Blockchain networks can be public, as are the ones behind most cryptocurrencies, or privately utilised within an organisation’s firewalls.
All nodes keep a true-state, up-to-the-minute record of the ledger, making the system more secure than a single, central repository that is potentially open to manipulation, damage or attack.
At the same time, Staples says, while information kept in such a chain is inherently more secure, organisations utilising blockchain networks will have to work around issues of confidentiality.
It’s a fact, our experts agree, that all accountants are going to have to come to terms with the new technology as it will become a part of their (and their clients’) daily workflow.
Some accountants will be gatekeepers, setting up systems to ensure data entered into the chain is of a high quality. Others will utilise the real-time view into the data flow to set up useful reporting mechanisms for various business purposes.

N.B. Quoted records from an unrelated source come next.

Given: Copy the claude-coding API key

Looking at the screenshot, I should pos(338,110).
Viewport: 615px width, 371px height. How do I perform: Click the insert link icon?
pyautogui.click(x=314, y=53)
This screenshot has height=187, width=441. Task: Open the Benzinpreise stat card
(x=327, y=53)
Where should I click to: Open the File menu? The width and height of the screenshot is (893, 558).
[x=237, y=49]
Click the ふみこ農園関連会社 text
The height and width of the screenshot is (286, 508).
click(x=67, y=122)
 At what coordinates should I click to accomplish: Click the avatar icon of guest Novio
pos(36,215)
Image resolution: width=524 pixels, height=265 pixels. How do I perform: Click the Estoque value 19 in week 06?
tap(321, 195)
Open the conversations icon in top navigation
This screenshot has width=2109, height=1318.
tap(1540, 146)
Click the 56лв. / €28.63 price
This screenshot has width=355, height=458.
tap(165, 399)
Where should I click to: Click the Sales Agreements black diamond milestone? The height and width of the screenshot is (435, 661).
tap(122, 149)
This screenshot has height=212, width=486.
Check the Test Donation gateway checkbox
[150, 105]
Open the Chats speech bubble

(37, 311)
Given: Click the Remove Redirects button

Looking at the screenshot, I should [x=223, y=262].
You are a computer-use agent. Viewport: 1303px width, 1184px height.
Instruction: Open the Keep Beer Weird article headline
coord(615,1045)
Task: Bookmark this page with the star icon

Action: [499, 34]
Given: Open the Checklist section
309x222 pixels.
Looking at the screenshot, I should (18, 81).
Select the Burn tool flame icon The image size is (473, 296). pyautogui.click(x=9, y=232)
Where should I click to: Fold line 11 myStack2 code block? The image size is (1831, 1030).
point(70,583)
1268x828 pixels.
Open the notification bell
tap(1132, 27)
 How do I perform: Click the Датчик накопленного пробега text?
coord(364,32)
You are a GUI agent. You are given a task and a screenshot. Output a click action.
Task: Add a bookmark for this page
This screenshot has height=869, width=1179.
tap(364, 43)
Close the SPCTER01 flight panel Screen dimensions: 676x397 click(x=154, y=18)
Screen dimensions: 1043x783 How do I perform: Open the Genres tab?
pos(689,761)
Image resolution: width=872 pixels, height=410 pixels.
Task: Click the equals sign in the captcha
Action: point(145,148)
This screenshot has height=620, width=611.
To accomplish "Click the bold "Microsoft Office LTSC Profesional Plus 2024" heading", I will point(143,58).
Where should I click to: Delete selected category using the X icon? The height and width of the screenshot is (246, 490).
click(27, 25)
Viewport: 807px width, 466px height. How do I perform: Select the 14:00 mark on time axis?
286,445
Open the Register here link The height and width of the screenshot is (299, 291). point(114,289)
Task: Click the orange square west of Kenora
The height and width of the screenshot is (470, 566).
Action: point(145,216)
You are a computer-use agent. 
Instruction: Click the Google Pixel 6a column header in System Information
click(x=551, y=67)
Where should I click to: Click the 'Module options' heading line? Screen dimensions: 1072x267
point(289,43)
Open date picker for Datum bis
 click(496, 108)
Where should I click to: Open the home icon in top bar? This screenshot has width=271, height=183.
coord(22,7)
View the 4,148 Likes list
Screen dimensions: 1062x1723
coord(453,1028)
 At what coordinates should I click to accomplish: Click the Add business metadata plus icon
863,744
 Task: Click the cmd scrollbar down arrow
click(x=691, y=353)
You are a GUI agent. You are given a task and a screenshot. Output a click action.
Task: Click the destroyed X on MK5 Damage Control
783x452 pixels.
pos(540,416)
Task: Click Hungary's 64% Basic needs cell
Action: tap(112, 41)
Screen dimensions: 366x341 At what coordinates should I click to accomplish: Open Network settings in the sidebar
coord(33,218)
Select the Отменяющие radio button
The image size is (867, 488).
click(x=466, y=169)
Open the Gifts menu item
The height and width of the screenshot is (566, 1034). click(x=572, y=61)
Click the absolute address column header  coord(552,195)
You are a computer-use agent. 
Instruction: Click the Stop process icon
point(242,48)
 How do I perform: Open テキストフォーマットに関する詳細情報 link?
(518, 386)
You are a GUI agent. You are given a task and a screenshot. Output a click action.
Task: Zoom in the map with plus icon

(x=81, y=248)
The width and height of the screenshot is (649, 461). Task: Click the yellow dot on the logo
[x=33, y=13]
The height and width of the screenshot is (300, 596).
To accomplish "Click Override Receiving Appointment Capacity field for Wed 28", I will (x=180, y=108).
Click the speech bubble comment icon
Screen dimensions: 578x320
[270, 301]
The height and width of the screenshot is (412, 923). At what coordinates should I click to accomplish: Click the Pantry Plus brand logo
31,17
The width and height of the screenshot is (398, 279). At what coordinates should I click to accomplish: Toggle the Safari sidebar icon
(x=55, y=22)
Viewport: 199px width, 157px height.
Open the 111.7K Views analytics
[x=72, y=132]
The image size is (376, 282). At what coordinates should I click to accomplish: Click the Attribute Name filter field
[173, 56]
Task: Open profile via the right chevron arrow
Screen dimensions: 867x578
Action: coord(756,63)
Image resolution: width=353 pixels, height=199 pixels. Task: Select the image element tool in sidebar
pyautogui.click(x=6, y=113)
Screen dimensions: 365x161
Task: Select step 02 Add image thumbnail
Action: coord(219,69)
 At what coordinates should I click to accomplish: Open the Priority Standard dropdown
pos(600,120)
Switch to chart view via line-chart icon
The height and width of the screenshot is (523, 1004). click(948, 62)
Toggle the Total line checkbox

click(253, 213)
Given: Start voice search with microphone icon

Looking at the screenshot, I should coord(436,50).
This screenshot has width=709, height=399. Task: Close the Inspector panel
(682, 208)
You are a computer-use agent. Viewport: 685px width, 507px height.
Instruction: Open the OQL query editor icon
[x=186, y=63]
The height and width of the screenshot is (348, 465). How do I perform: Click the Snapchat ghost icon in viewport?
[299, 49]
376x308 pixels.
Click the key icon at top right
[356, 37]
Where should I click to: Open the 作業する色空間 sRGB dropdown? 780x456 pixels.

How will blockchain be regulated?
In a paper written for Financial News London, Adena Friedman, president and CEO of Nasdaq, Inc, says, “Let’s be clear from the outset, blockchain … will create disruption. It has the potential to improve efficiency across financial services, enable regulators to trace suspicious transactions in near real-time and ultimately ensure that compliance and transparency are hard-wired into the very fabric of the market.”
Creating the legal framework, the regulatory ecosystem to support blockchain’s application, she says, “will be far more challenging”.
“Regulators could be given access to relevant ledgers and cryptographic keys to observe transactions in near real-time and determine patterns of money moving between financial institutions,” Friedman suggests.
“There would (be) none of today’s time lag to hamper regulators trying to identify and act on suspicious transactions. That could translate into lower compliance costs, and with smart contracts, compliance could become a permanent market fixture.”
Researchers at Data61 have been re-imagining regulation as an open platform. In a digital landscape that will cross borders and potentially fall outside the scope of AASB (Australian Accounting Standards Board) and perhaps even IFRS (International Financial Reporting Standards), a sophisticated and modern regulatory system based on digital logic and on an open platform could be the way forward. The researchers say it could enable anyone to leverage the regulation data, allowing them to develop tools and services to simplify interactions with regulation and reduce costs, time and complexity.
The future is fast arriving and blockchain is driving many of its changes. Staying abreast of these changes, and the opportunities they offer to improve business records and reporting, will be central to the accountant’s role.